Reference: Rheumatology (Oxford). 2010 Feb 1. Authors R Cooksey, S Brophy, M Gravenor, C Brooks, C Burrows, S Siebert. Frequency and characteristics of disease flares in ankylosing spondylitis.

Emerging unpublished findings:

Linkage of the records of 83 out of 490 general practices in Wales (17% of practices) identified 1046 people with an ankylosing spondylitis diagnosis. This means there could be 6175 people with a diagnosis of AS in Wales. There are approximately 3 million people in Wales.

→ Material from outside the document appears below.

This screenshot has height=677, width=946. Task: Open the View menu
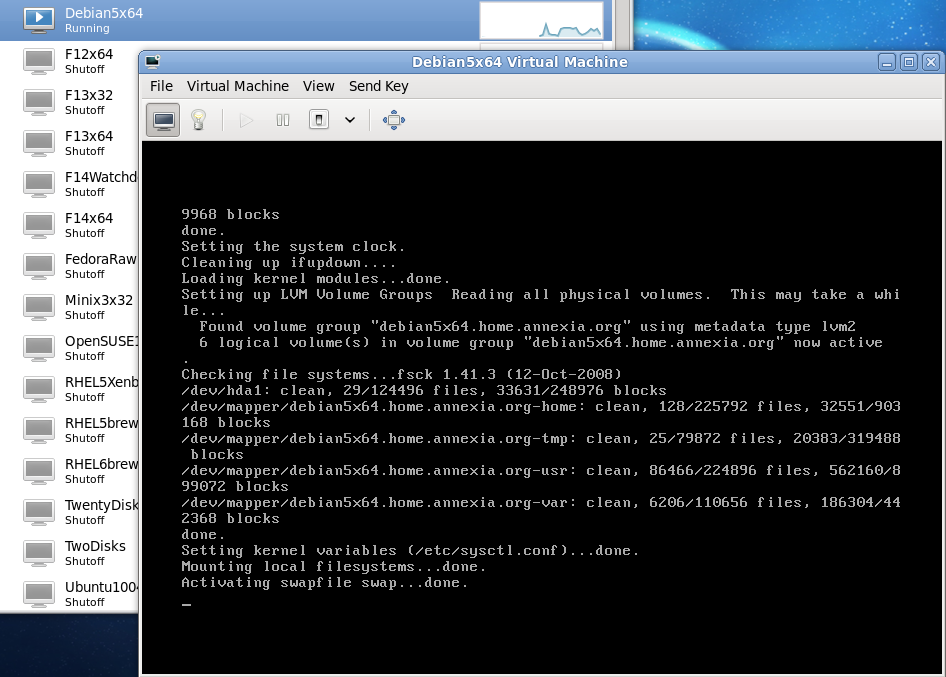pos(319,86)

Thus this suggests that 1 person in every 500 has a diagnosis of AS.


Current Results:

Those surveyed to date.

  • Number of people taking part: 545 (369 Male, 127 Female, 49 Unknown)
  • Average age at diagnosis: 33 years
  • Average age at first symptoms: 24 years
  • Time delay from symptoms to diagnosis: 9 years

Quote: Effects Flares have on your life

I lead an active life as possible considering my AS.  When I have flares it takes days out of my life, making me not the best of company. 

Has anyone else beside old wives remarked on the affect of change of weather and AS flares.